The corporate tax bill winding its way through Congress has been widely criticized for its mountain of special-interest loopholes and other provisions. But the bill is just the latest example of why we need to have the same debate about the fairness of corporate taxes that we have been having about individual income taxes.
Over the past 50 years, the share of tax revenue coming to the federal government from business has collapsed, causing Warren Buffett to declare that "if class warfare is being waged in America, my class is clearly winning." In fiscal 2003 corporate taxes represented just 7.4 percent of federal revenue, down from 32 percent in 1952. The 2003 figure was especially low because of depressed corporate profits, but other measures paint a similar picture of a declining contribution. Corporate taxes as a percentage of our gross domestic product dropped to 1.2 percent in 2003, compared with as high as 6 percent in the early 1950s.
The question of whether American business is paying its fair share is particularly relevant at the moment. Corporate profits are booming -- in part because of lower tax rates -- and a higher share of the benefits of this recovery has gone to business (as opposed to workers) than in any recovery since World War II, according to a recent Northeastern University study.
Like anything that has to do with taxes, the reasons for this dramatic decline are complex and multifaceted. At the top of the list: the increasing sophistication of large multinational corporations in managing their tax obligations, particularly by shifting profits to countries with lower tax rates. Companies employ mechanisms for moving these profits, particularly within the murky zone of "transfer prices," the rates at which the various subsidiaries of a company exchange goods and services around the world. By keeping these transfer prices high in low-tax countries and low in high-tax countries, companies can generate more of their profit in places with lower taxes.
One recent study by Tax Notes found that subsidiaries of U.S. corporations operating in the top four tax havens (the Netherlands, Ireland, Bermuda and Luxembourg) had 46.3 percent of their profits in those countries in 2001, but only 9 percent of their employees and 12.6 percent of their plant and equipment.
As globalization mushrooms, the proportion of business being conducted internationally also grows, and with it comes more opportunity to manage taxes.
Complex rules attempt to limit this shifting of profits, but even the Bush administration has conceded that attention is needed.

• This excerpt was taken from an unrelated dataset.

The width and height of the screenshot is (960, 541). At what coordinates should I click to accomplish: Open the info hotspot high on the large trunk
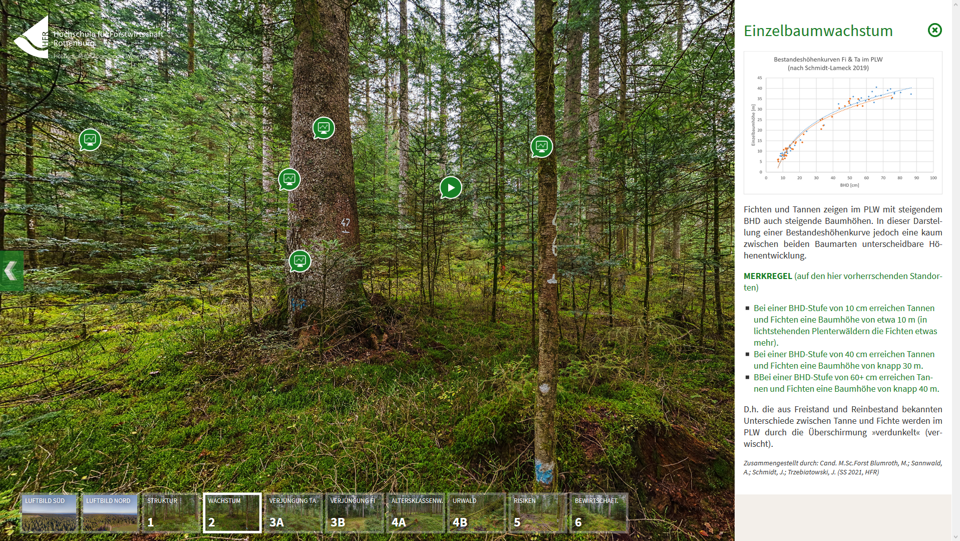click(x=324, y=128)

In 2002, Pamela Olson, then assistant secretary of the Treasury for tax policy, told a House committee during testimony about transfer pricing that "the inappropriate income shifting that results can significantly erode the U.S. tax base."
Companies have become emboldened to push the edges of the tax system in part because enforcement has become lax. According to a recent study by a Syracuse University research organization, the audit rate for the 11,200 largest corporations has fallen by nearly half over the past decade.

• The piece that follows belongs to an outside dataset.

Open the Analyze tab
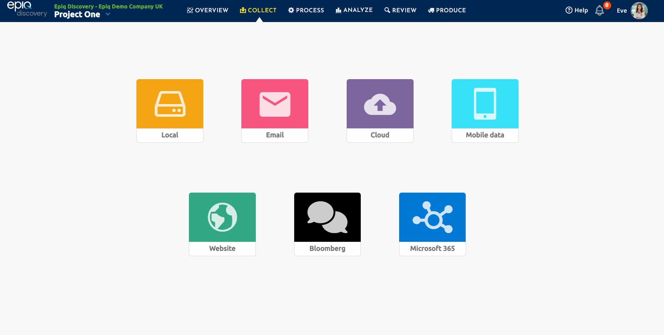The width and height of the screenshot is (664, 335). tap(354, 10)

And while most companies are operating within the boundaries of the tax code -- at least as they interpret it -- abuses certainly occur. In a September 2002 report, then-IRS Commissioner Charles Rossotti identified corporate tax shelters as "one of the most serious and current compliance problem areas."

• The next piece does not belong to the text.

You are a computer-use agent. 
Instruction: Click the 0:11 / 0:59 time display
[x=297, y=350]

Finally -- but by no means least -- the Bush tax cuts have also contributed to this drop, particularly the dramatic acceleration of depreciation schedules that now allow businesses to immediately deduct from their taxes 50 percent of their investments in plant and equipment, which previously had to be written off over a much longer period.
Some argue that the United States taxes business more heavily than do other nations, creating a different competitive disadvantage: a global one. But apart from the tax havens, with their exceptionally low rates, those statistics are at best ambiguous. What seems clear is that multinational companies that have worked hard to game the system have garnered a special edge. Thus, fixing the U.S. corporate tax system would be particularly helpful for domestic and other corporations that pay closer to the sticker rate of 35 percent. Those businesses are competing in the U.S. market at a disadvantage against companies paying much lower rates. The playing field needs leveling.
So what to do about corporate taxes? A conventional approach would focus on better enforcement and closing loopholes. Both are a part of the budget that President Bush proposed this year, but progress on either has yet to be visible.
Then there are less conventional ideas that recognize that a globalized world requires a more globalized approach to tax policy. Martin Lobel, a Washington tax lawyer and chairman of Tax Analysts, favors solving the transfer pricing problem by taxing multinational corporations on the basis of where their operations are rather than where they declare their profits.
Another creative approach would be to tax corporations according to the income they report to their shareholders rather than the lower taxable income that they calculate after including the extra deductions, such as accelerated depreciation, that are available to them. Finally, for American companies to be treated fairly, reforms are needed to World Trade Organization rules on global taxation, such as those regarding value-added taxes.
Raising the question of corporate taxes is not populist or anti-business or redistributionist. No one can want to put American business at a competitive disadvantage. We all should be rooting for American business to produce strong profits and, when necessary, tax policy should help.
But the goal of any tax system should be to distribute the burden fairly. That could well mean lower taxes for small business and domestic corporations that are penalized by the current rules. At a moment when corporate profits and the federal budget deficit are soaring, a constructive reexamination of corporate taxation can't be a bad idea.
The writer is managing principal of Quadrangle Group LLC, a private investment firm.